A Long Road to Citizenship
Bishkek, 12 September 2018 – Today, 15 previously stateless people who newly became Kyrgyz citizens received national passports in a ceremony commemorating their access to basic rights and services as nationals of a state. “Your new passport is more than a document. It is a proof of your legal connection to the state. You will be able to move freely, to own property, to receive pension and healthcare, and to register your life events and that of your children such as birth and marriage, and finally to participate in the democratic process”, said Ms. Yasuko Oda, Regional Representative/Regional Coordinator of UNHCR for Central Asia. The ceremony was organized jointly by the Representation of the United Nations High Commissioner on Refugees (UNHCR), the Office of the Plenipotentiary Representative of the Government in Osh province, and the Department of Registration of Population and Acts of Civil Status of the State Registration Service under the Government of the Kyrgyz Republic.

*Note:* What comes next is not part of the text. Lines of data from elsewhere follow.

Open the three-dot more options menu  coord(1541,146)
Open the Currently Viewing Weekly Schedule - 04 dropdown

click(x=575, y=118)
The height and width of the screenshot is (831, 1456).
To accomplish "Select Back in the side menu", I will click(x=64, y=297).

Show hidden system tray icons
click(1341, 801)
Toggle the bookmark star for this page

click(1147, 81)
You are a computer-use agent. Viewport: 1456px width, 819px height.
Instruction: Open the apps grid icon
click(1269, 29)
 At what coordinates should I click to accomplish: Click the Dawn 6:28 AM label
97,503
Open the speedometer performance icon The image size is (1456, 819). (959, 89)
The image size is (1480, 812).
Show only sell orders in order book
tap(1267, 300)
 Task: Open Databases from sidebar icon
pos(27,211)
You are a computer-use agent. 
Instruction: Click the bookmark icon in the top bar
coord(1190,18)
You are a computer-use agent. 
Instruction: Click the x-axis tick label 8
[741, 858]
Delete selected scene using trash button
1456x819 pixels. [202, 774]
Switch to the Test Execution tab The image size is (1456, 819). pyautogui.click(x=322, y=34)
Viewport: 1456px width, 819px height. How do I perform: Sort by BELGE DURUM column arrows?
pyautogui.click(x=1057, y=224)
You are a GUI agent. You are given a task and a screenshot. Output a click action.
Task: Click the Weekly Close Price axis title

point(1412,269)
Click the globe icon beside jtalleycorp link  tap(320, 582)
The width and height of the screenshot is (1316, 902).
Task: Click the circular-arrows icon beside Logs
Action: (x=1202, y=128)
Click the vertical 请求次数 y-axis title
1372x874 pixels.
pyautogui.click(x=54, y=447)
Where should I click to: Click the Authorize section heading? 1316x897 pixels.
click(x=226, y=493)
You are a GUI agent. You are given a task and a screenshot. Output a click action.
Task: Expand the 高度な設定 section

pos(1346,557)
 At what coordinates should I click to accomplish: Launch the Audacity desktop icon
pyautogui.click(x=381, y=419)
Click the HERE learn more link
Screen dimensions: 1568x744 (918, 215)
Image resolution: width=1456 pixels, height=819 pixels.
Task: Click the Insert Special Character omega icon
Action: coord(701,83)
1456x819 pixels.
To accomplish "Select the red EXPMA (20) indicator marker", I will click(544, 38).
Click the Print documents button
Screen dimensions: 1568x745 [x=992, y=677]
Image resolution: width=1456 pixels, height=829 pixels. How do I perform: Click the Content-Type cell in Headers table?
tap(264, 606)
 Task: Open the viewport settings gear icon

Millions of stateless people around the world face challenges in accessing basic rights and services on a daily basis. Kyrgyzstan is familiar with this phenomenon. Of the 13,000 registered stateless persons on its territory, 12,000 have had their situation resolved with the granting of citizenship. According to the State Registration Service (SRS) data, more than 50,000 persons had their Kyrgyz citizenship clarified and confirmed between 2010 and 2014. In 2014, UNHCR and the Kyrgyz Government launched a joint project to address the remaining cases of statelessness with the aim to identify stateless persons and those at risk of statelessness across the country.
The majority of stateless persons in Kyrgyzstan are individuals who never acquired or received confirmation of citizenship following the dissolution of the Soviet Union in 1991. Others became stateless later due to the gaps in nationality laws, international migration, and mixed marriages. Although well integrated in the local community, stateless and undocumented persons face the insurmountable obstacles associated with lack of citizenship and identity documentation such as registering marriage and childbirth, traveling abroad, or receiving social benefits such as pensions and health insurance. With the granting of citizenship, these newly documented Kyrgyz citizens will finally be able to access to education, healthcare, legal employment, property ownership, political participation, as Kyrgyz citizens.
“Despite advances made in reducing statelessness, millions of people all over the world still live as ”invisible” - without legal identities, and unrecognized as citizens by any state.” Ms. Oda stated, “I am very pleased that the 15 people received a passport today, and wish to commend the Kyrgyz government’s commitment to addressing this human rights issue. I very much look forward to our continued partnership with the Kyrgyz authorities for accelerating the efforts further to bring statelessness to a close in near future”.
The Office of the United Nations High Commissioner for Refugees leads and co-ordinates humanitarian action to protect refugees, asylum-seekers, and stateless people in Kyrgyzstan. UNHCR provides assistance to the state authorities in establishing fair and efficient asylum systems, and in preventing and reducing statelessness.